Now, we grow potatoes every year and our potato planting preparations include pre-sprouting (also known as greensprouting) & cutting seed potatoes. These practices encourage early growth, improve yields, and speed up the production of tubers.
Fast, early growth is beneficial when growing potatoes. If you can get them in, grow them quickly, and get them harvested fast there’s less chance that pests (see Controlling Potato Beetles) or bad weather will damage your crop of potatoes.
Pre-sprouting & cutting seed potatoes means a few extra steps but it takes just a little extra time and can significantly improve productivity.
How To Pre – Sprout Seed Potatoes
We purchase certified organic seed potatoes (for example the organic seed potatoes from Wood Prairie Farm) early in the season when there is a good selection of varieties. We store them in a cool (40 degrees) dark root cellar until about two weeks before I intend to plant them. Potatoes shouldn’t be planted until the soil temperature reaches 50°F. The varieties shown in the photos below are Yukon Gold and Purple Viking.
Then I spread them out on a tray in a room with medium light and 70-degree temperatures. The warmth promotes the development of strong sprouts. The light causes the sprouts to stay short and stubby (not weak or easily broken off). This step adds a little more work, but results in quicker tuber development and also heavier yields.
The photo above shows the whole seed potatoes prior to pre-sprouting while the photo below shows them after pre-sprouting. Pre-sprouting or greensprouting can reduce the time to mature potatoes in the field by 10 – 14 days. We pre-sprout the entire potato crop since we have a fairly short growing season. We use every method we know to get the crop in and grown quickly.
Even if you don’t pre-sprout your seed potatoes, simply warming the seed potatoes up before planting will be beneficial. Warming the seed potatoes at 70°F for 48 – 72 hours before planting will improve germination rate and yields too. Don’t plant cold potatoes!
Cutting Seed Potatoes
Small potatoes (the size of a small egg) can be planted whole, but larger potatoes should be cut into smaller pieces. The ideal potato seed is a 1 1/2-ounce block with two or more eyes/sprouts per seed. Therefore, larger seed potatoes should be cut into 2, 3, or 4 blocks per tuber.
After cutting, the seed pieces should be left at room temperature for at least twenty-four hours. This allows them to firm up and reduces the chance of rotting. To further minimize the chance of rot, the cut surfaces can be dusted with calcitic or dolomitic agricultural lime or sulfur. After twenty-four hours, I plant them using the “Lazy Bed Potato Planting Method”.
We’ve found that by using these methods for preparing the seed potatoes for planting, using the lazy bed method for growing the potatoes, and making sure that we ALWAYS rotate the potato crop (see Garden Crop Rotation – A Simple System) potatoes are a really easy and productive crop for us to grow each year.
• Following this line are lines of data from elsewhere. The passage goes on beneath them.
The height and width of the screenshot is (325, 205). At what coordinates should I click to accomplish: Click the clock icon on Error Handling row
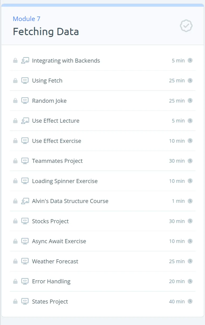click(190, 281)
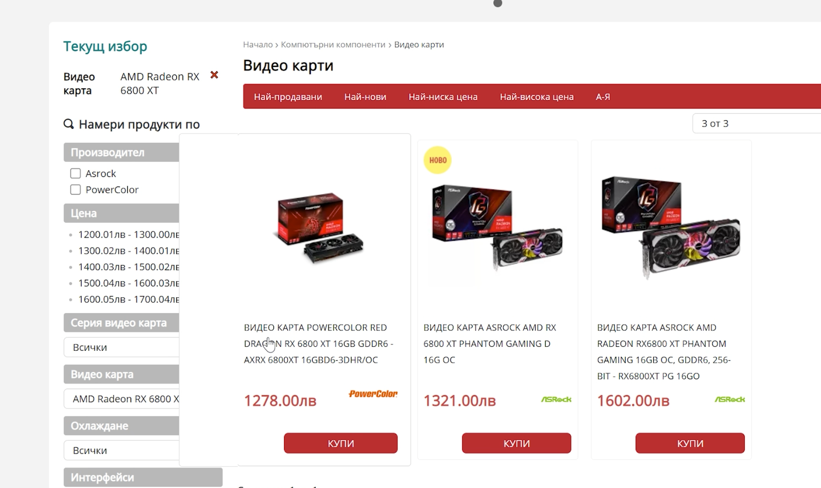Viewport: 821px width, 488px height.
Task: Go to Компютърни компоненти breadcrumb
Action: click(x=333, y=44)
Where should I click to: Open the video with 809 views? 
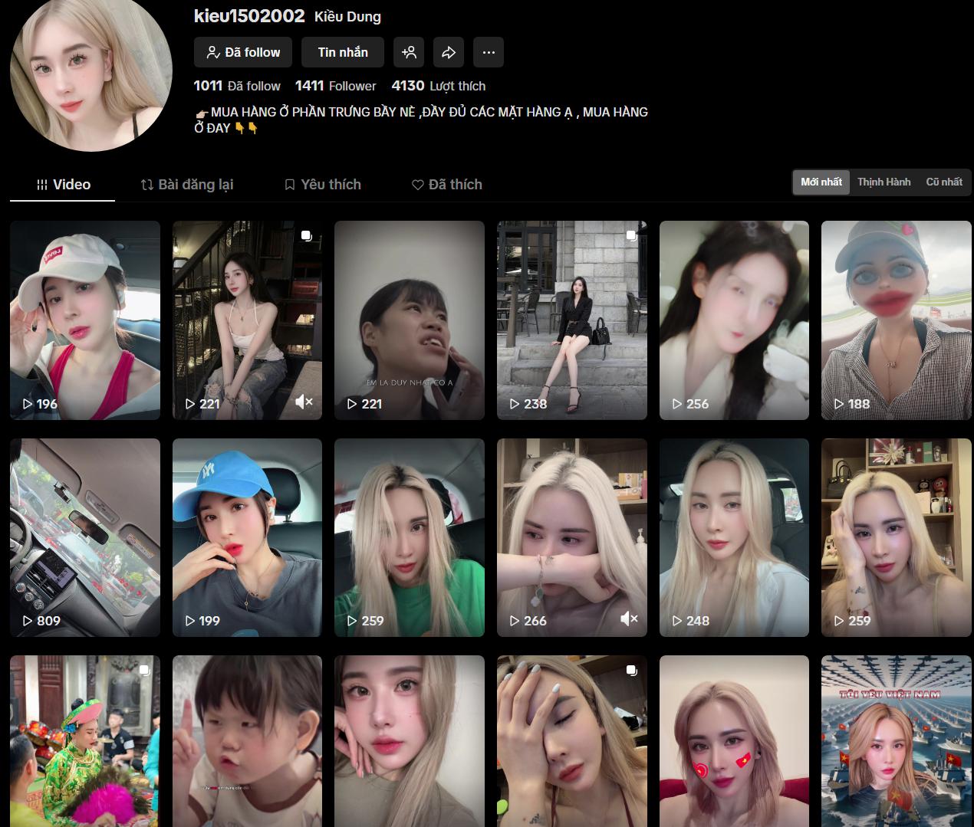click(x=85, y=537)
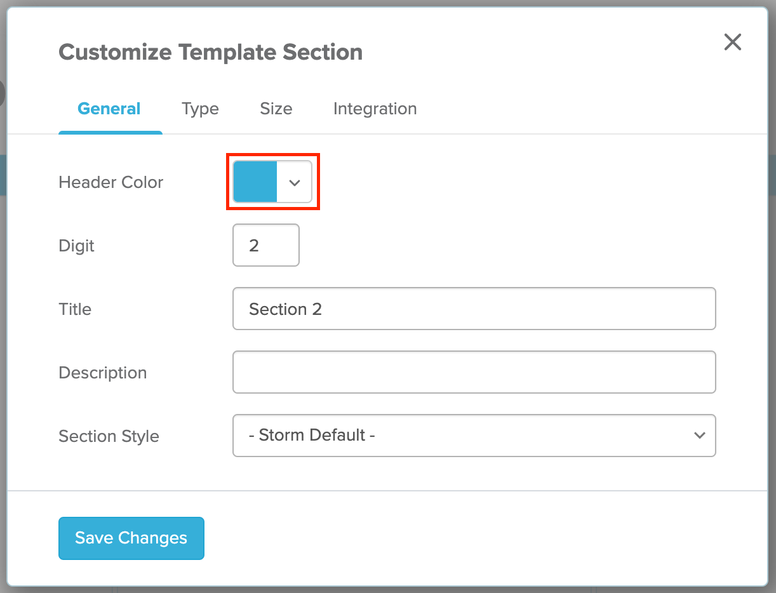Open the Size tab

coord(276,109)
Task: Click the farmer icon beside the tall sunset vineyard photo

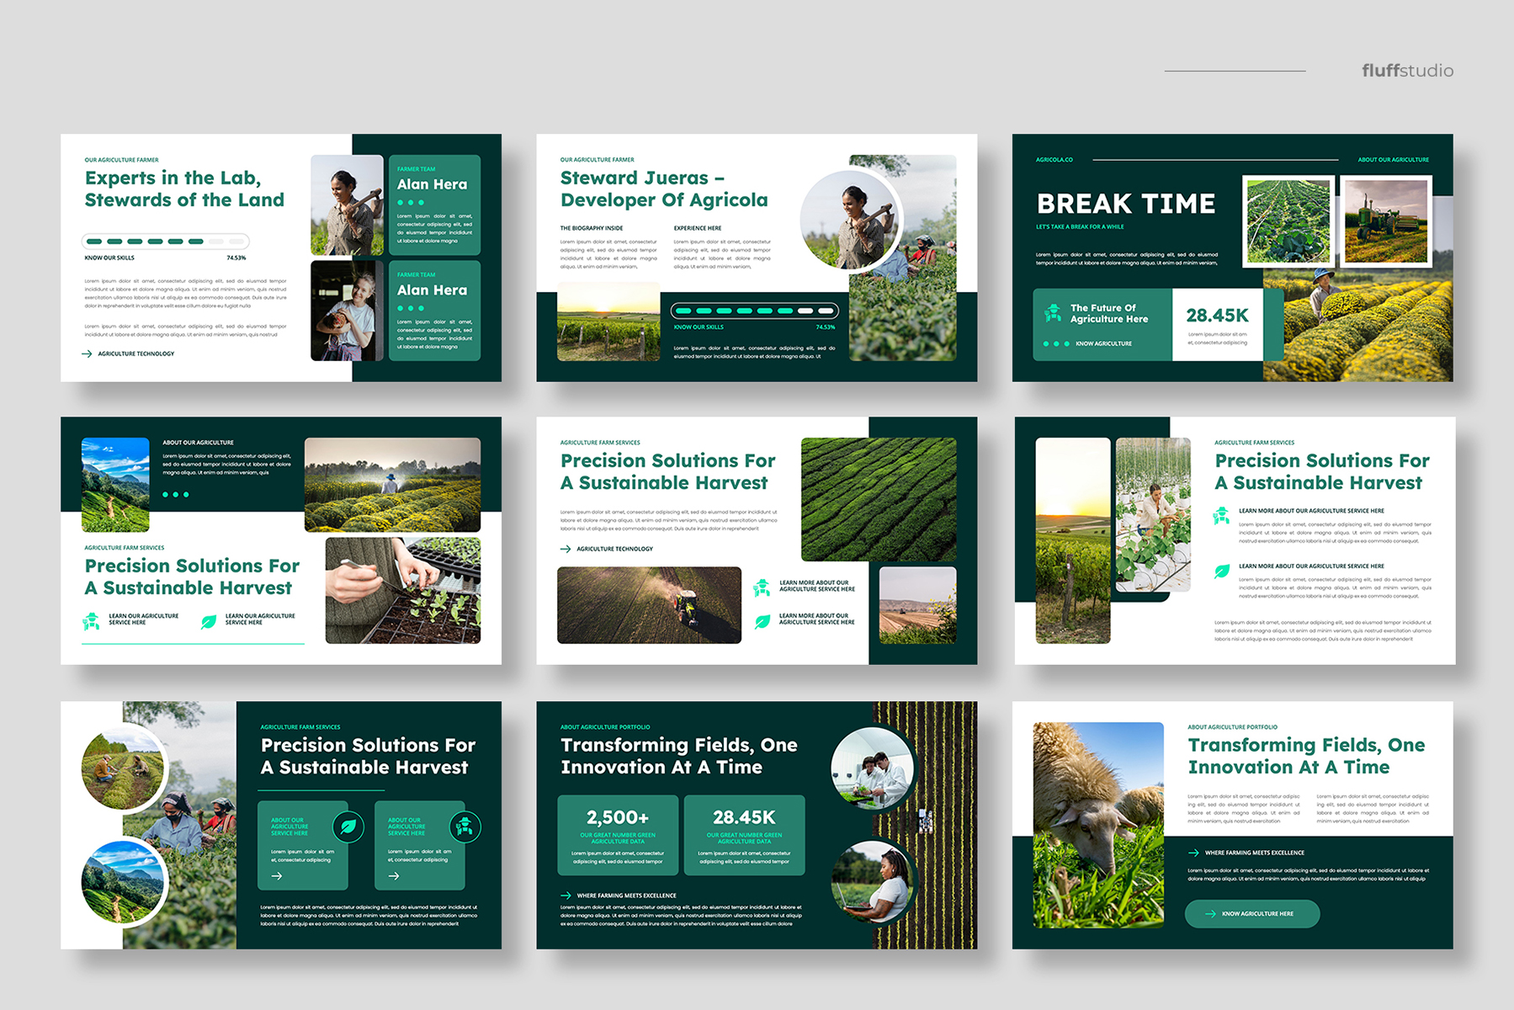Action: (1221, 515)
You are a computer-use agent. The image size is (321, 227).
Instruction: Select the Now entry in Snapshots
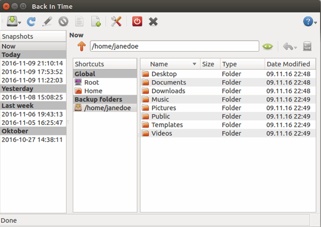(32, 46)
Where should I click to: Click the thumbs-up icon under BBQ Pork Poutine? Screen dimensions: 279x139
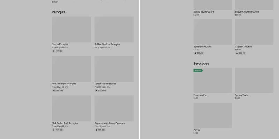196,53
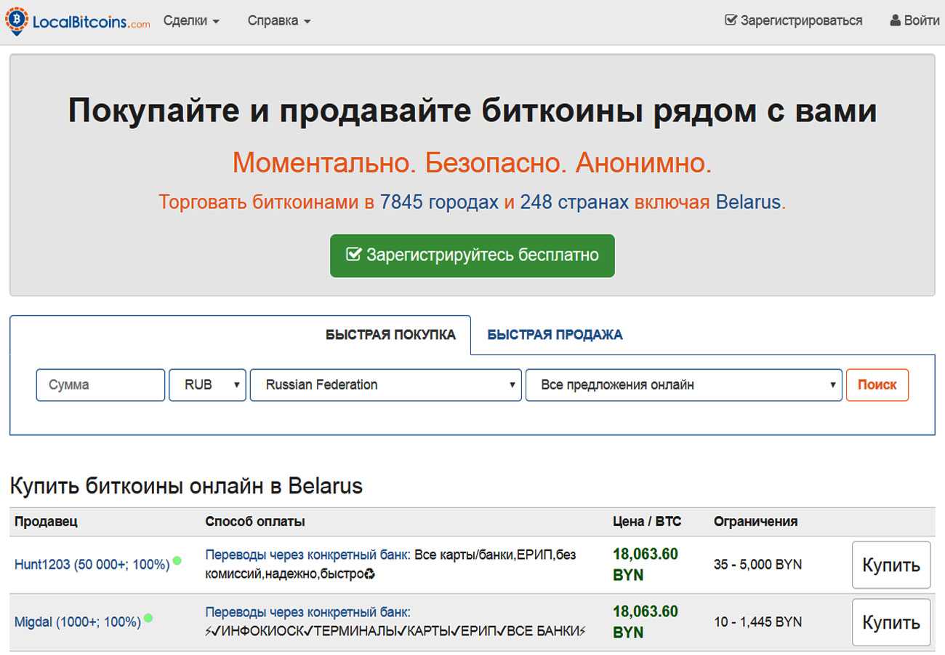The height and width of the screenshot is (655, 945).
Task: Click Купить button for Migdal offer
Action: (890, 622)
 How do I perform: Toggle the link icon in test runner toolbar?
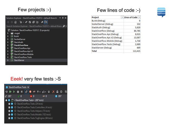27,92
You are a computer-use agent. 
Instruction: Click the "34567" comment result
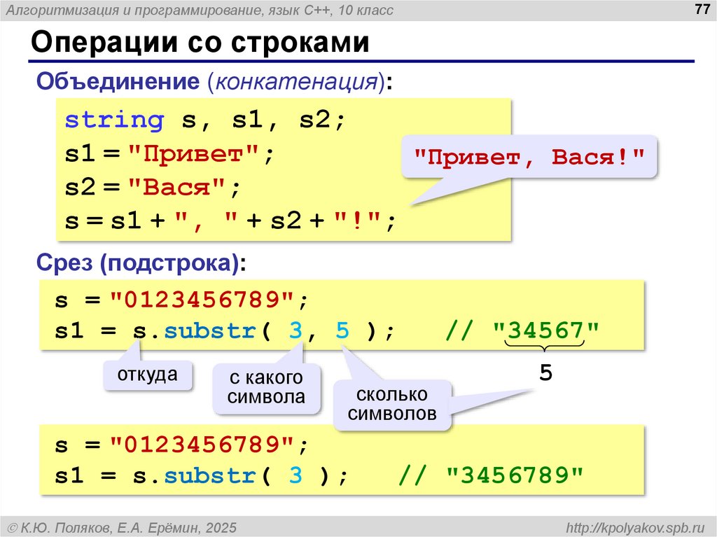point(546,330)
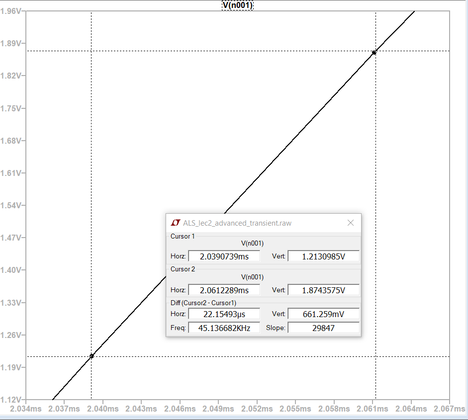This screenshot has width=468, height=420.
Task: Click the V(n001) trace label at top
Action: pos(237,5)
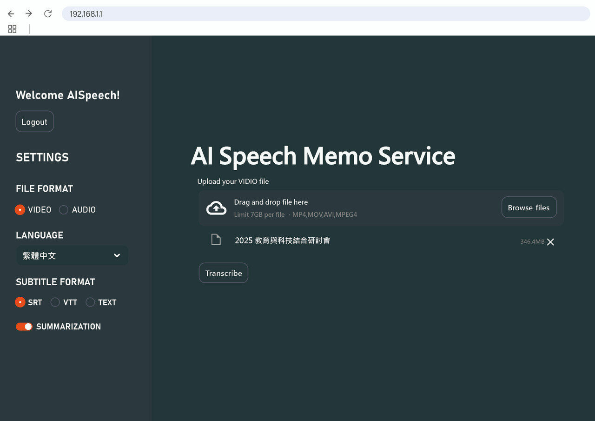Enable the SUMMARIZATION toggle
This screenshot has height=421, width=595.
tap(24, 327)
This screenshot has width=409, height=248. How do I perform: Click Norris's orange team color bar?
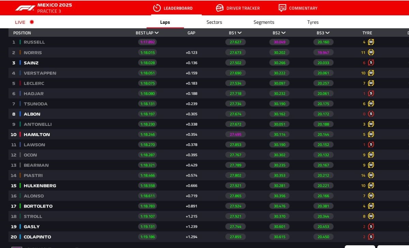point(20,53)
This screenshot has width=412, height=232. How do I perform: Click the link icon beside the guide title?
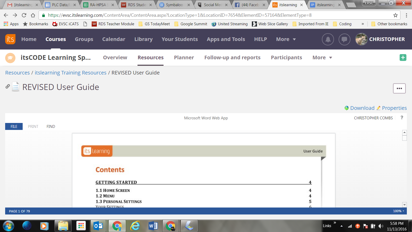point(8,87)
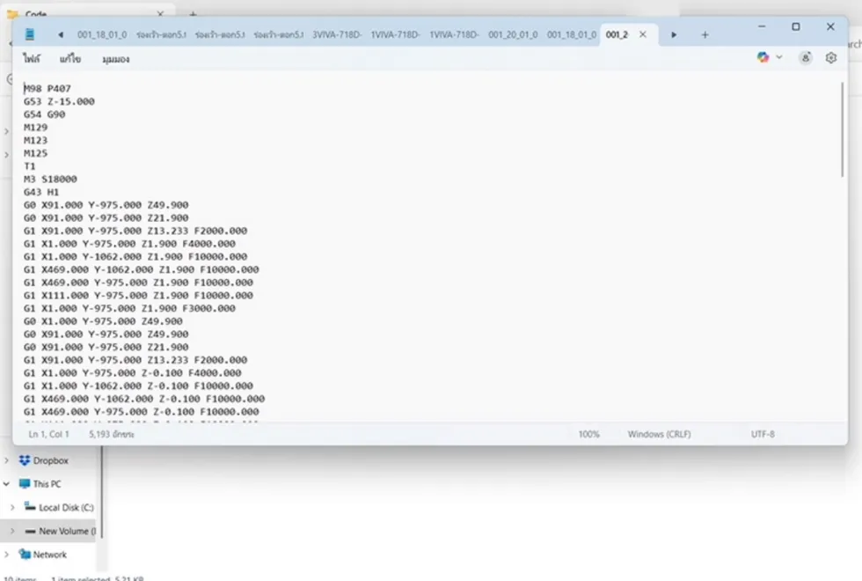Click the 100% zoom level in status bar
This screenshot has width=862, height=581.
[x=588, y=434]
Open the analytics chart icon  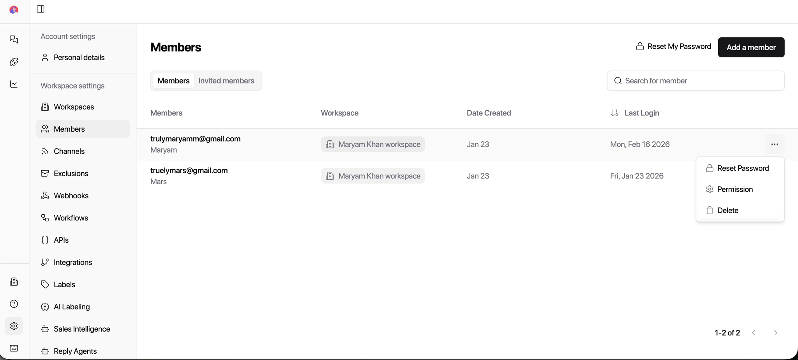[x=14, y=84]
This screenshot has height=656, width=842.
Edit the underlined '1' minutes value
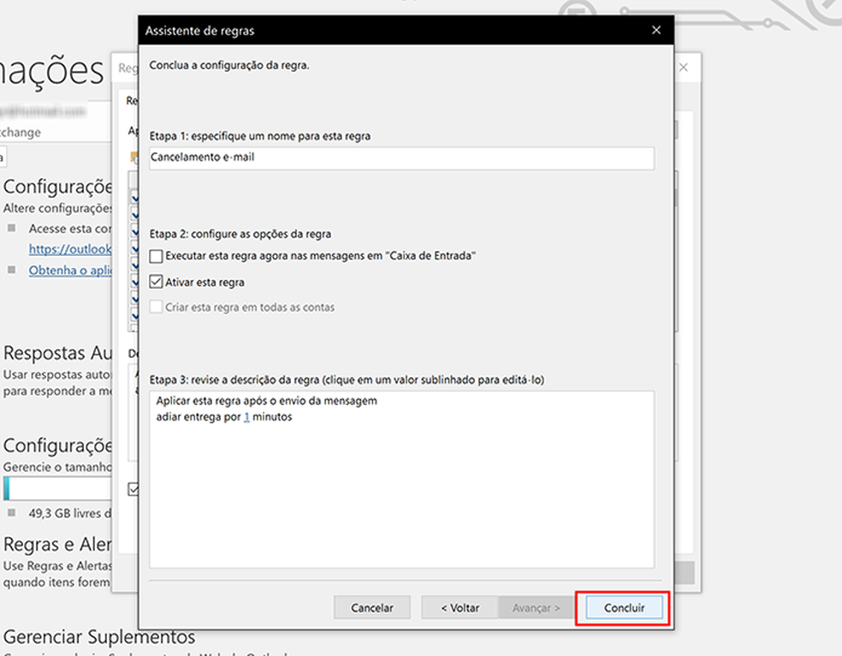[x=246, y=417]
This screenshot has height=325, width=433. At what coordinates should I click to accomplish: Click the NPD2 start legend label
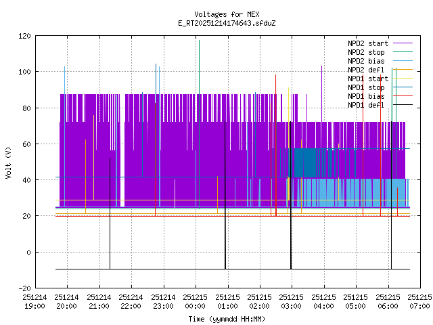[x=367, y=43]
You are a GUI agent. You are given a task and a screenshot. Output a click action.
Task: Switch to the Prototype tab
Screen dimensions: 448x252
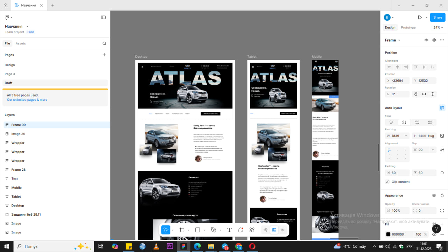(x=408, y=27)
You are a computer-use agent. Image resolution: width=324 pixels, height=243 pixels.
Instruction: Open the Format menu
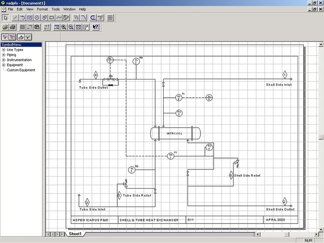42,9
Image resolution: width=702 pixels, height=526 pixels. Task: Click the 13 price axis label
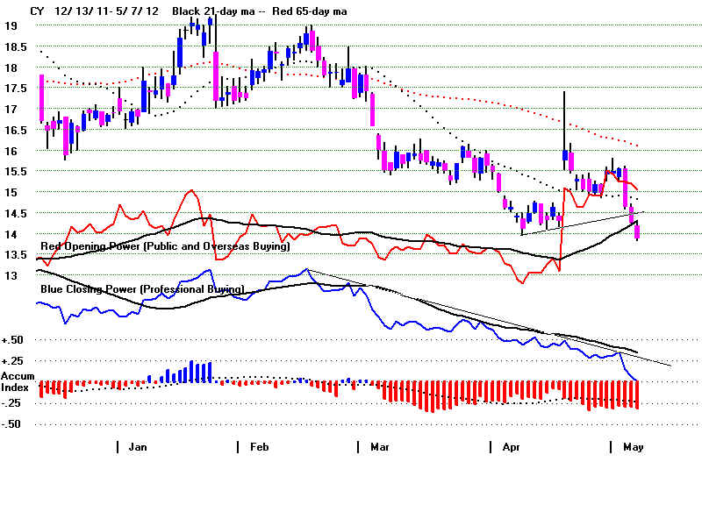[x=12, y=275]

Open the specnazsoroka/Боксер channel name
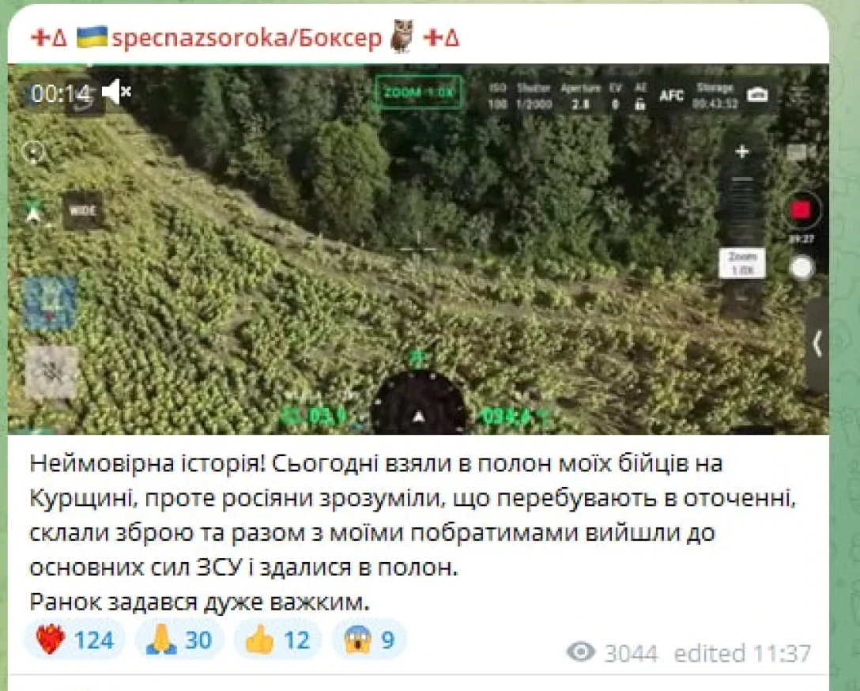point(247,39)
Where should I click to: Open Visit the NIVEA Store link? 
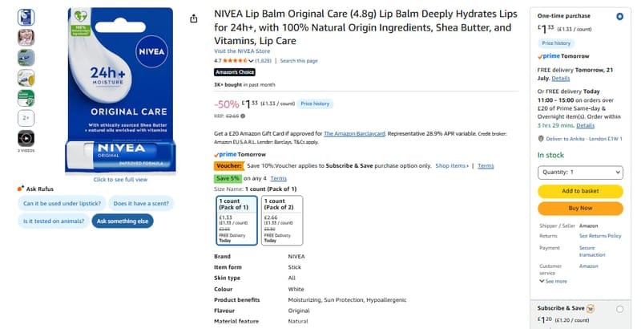tap(242, 51)
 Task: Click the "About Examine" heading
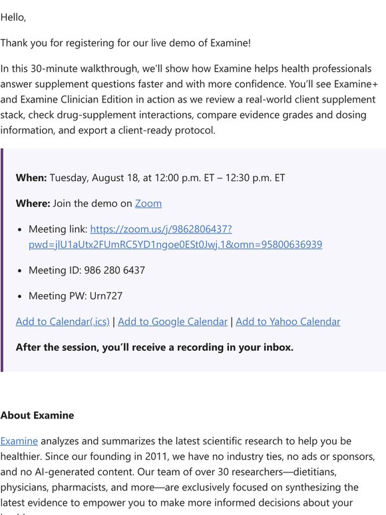[37, 415]
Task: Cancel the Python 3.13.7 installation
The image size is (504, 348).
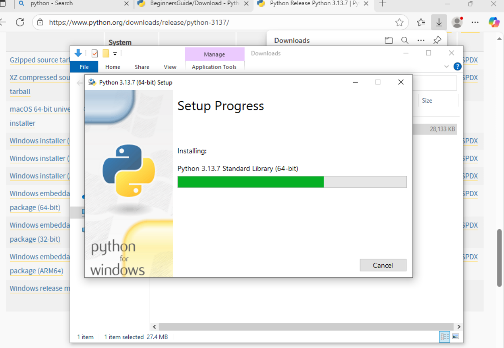Action: click(383, 265)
Hi. What’s the longest I can leave my cut seed potatoes out for? Do I need to plant them within a couple of days or if I waited a couple of weeks would they be okay?
I’ve got the same question too !
Howd you go?
If you’ve already pre-sprouted them, you really should plant within a couple of days for best results. If they haven’t been pre-sprouted than you can go ahead and wait for them to sprout which should take a couple of weeks.
john z. says
Can I use agricultural gypsum to “dust” my cut seed potatoes to reduce rot instead of: “the cut surfaces can be dusted with calcitic or dolomitic agricultural lime or sulfur.”
Yes John, I believe gypsum should work!
Rose Meintel says
My sprouts are growing on my potato seed and I still have two weeks before it is warm enough to plant them. Do I need to worry about the sprout being too big? Thank you, Rose
You can usually sprout potatoes for about 3 – 4 weeks before needing to plant them. If you’re worried about them getting too big, you can move them to a dark room and the sprout growth should slow.